··· INPUT MATERIAL ···

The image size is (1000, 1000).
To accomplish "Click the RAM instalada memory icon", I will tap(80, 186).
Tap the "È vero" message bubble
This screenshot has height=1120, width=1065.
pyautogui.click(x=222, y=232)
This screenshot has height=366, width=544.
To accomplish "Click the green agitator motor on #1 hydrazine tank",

···
··· INPUT MATERIAL ···

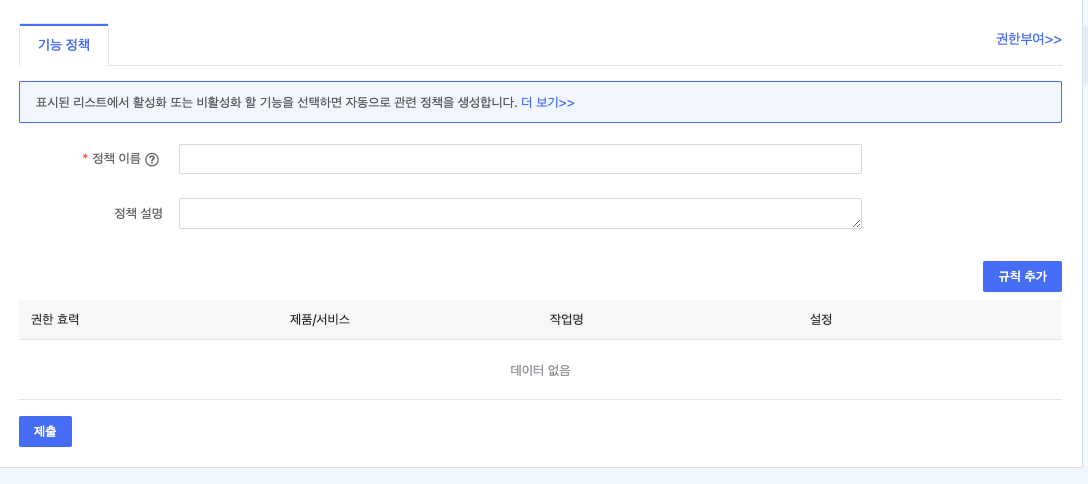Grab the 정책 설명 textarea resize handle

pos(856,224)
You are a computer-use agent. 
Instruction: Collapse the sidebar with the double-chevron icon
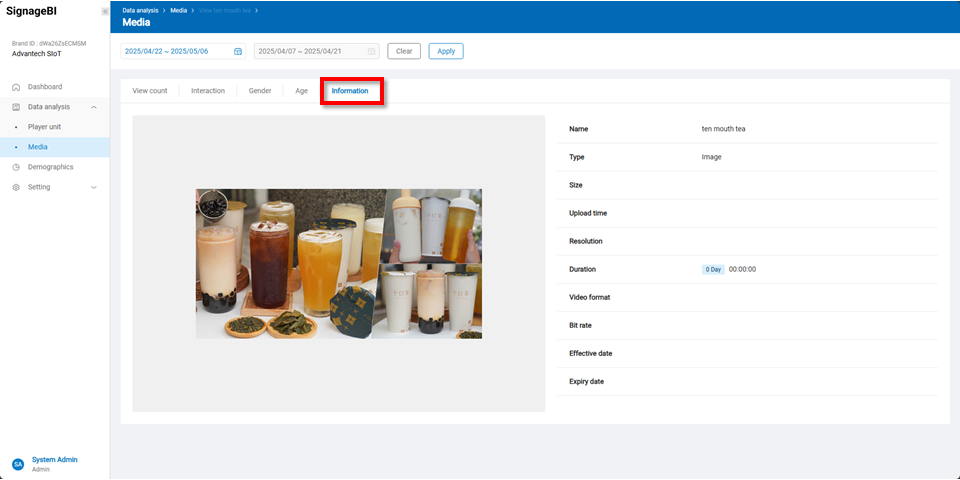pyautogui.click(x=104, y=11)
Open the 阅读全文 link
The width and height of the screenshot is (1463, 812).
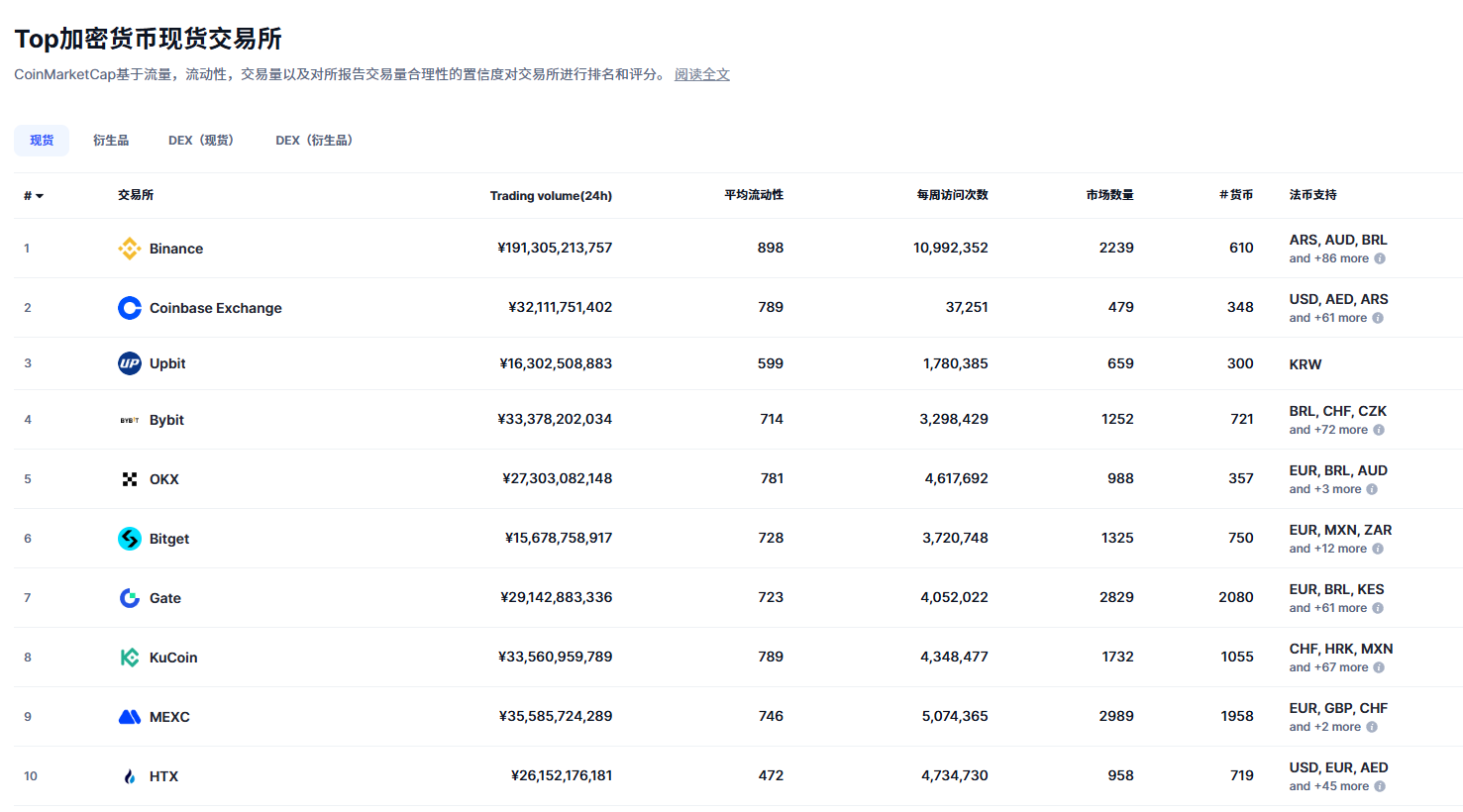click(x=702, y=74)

···
··· INPUT MATERIAL ···

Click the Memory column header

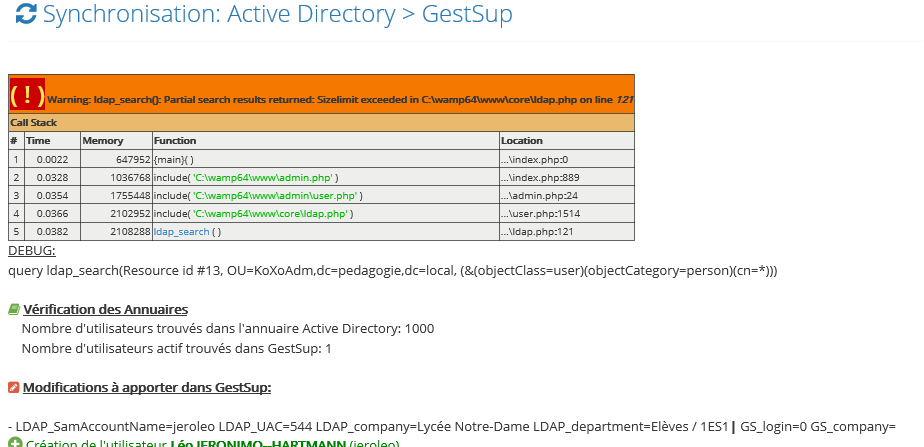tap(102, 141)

···

__TASK ITEM__
Send back exactly the lines of the listing above starting at the one with "The image size is (1000, 1000)." and ending at the one with "the green agitator", inclusive, and no others.

__ANSWER BELOW__
The image size is (1000, 1000).
To accomplish "Click the RAM instalada memory icon", I will tap(80, 186).
Tap the "È vero" message bubble
This screenshot has height=1120, width=1065.
pyautogui.click(x=222, y=232)
This screenshot has height=366, width=544.
To accomplish "Click the green agitator motor on #1 hydrazine tank",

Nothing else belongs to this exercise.